The MapReduce framework relies on the InputFormat of the job to:
Validate the input-specification of the job.
Split-up the input file(s) into logical InputSplit instances, each of which is then assigned to an individual Mapper.
Provide the RecordReader implementation used to glean input records from the logical InputSplit for processing by the Mapper.
The default behavior of file-based InputFormat implementations, typically sub-classes of FileInputFormat, is to split the input into logical InputSplit instances based on the total size, in bytes, of the input files. However, the FileSystem blocksize of the input files is treated as an upper bound for input splits. A lower bound on the split size can be set via mapreduce.input.fileinputformat.split.minsize.
Clearly, logical splits based on input-size is insufficient for many applications since record boundaries must be respected. In such cases, the application should implement a RecordReader, who is responsible for respecting record-boundaries and presents a record-oriented view of the logical InputSplit to the individual task.
TextInputFormat is the default InputFormat.
If TextInputFormat is the InputFormat for a given job, the framework detects input-files with the .gz extensions and automatically decompresses them using the appropriate CompressionCodec. However, it must be noted that compressed files with the above extensions cannot be split and each compressed file is processed in its entirety by a single mapper.
InputSplit
InputSplit represents the data to be processed by an individual Mapper.
Typically InputSplit presents a byte-oriented view of the input, and it is the responsibility of RecordReader to process and present a record-oriented view.
FileSplit is the default InputSplit.
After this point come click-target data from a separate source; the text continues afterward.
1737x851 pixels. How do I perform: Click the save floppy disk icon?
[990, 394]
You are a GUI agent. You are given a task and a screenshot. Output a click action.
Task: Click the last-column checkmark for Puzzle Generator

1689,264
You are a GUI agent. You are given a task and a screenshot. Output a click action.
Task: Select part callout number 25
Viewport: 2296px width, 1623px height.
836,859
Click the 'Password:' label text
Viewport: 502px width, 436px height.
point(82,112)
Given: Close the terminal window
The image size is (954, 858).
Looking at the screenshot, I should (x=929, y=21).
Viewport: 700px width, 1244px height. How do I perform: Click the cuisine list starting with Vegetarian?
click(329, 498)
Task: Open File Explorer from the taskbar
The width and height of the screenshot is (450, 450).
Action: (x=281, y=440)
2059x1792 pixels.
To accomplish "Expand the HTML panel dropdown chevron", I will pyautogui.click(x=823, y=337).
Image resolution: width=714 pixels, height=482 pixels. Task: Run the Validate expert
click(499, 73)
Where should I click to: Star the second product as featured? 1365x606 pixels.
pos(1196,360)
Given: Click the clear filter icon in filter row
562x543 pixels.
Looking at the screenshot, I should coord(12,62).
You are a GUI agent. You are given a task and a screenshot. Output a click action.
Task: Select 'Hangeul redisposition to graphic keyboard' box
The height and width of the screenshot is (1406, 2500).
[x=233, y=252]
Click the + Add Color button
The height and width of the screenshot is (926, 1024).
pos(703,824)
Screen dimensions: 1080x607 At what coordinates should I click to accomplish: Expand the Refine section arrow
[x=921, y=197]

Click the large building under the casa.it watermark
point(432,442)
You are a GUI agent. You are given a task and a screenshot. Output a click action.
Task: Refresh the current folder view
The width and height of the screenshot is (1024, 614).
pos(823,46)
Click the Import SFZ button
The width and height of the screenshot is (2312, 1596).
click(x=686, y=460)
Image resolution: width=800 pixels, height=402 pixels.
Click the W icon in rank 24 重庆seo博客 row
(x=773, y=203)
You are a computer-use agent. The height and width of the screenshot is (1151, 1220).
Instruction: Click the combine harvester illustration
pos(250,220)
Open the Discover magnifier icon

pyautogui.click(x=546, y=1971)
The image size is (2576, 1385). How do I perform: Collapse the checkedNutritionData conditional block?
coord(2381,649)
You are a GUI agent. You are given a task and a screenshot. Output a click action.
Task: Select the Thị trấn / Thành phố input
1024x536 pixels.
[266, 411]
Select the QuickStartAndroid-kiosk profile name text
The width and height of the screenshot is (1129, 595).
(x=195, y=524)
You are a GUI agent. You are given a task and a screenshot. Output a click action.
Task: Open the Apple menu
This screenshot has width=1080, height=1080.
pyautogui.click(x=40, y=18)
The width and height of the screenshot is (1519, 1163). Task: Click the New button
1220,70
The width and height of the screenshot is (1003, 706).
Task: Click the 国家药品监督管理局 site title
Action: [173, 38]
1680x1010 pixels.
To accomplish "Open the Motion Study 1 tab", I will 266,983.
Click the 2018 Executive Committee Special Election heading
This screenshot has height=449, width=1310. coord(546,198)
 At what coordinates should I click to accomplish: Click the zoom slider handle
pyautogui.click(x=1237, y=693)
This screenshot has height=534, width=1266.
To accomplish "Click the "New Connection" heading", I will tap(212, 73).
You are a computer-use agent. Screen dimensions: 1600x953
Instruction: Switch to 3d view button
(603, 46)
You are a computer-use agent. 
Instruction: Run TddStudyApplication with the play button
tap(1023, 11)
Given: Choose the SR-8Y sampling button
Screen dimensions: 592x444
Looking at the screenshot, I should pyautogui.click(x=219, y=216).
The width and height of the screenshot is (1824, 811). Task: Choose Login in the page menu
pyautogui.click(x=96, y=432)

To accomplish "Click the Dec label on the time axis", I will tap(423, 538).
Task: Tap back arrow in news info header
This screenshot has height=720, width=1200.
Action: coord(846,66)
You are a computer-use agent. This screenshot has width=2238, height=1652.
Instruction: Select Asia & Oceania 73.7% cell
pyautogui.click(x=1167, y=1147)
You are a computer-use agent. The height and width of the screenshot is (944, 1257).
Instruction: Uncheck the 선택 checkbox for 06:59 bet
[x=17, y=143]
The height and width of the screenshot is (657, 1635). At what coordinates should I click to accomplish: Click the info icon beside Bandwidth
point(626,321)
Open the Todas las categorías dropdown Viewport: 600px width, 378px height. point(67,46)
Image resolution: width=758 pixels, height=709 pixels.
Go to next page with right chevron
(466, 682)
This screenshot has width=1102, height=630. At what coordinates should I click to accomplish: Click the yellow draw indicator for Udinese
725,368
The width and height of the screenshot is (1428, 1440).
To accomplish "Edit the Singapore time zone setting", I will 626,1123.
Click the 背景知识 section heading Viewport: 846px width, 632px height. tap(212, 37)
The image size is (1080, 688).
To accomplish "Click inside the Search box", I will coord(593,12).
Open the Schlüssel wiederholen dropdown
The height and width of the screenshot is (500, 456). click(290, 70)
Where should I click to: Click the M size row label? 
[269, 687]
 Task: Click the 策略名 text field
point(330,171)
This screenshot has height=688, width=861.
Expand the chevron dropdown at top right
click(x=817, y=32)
It sets mapreduce.map.input.file to the path of the input file for the logical split.
RecordReader
RecordReader reads <key, value> pairs from an InputSplit.
Typically the RecordReader converts the byte-oriented view of the input, provided by the InputSplit, and presents a record-oriented to the Mapper implementations for processing. RecordReader thus assumes the responsibility of processing record boundaries and presents the tasks with keys and values.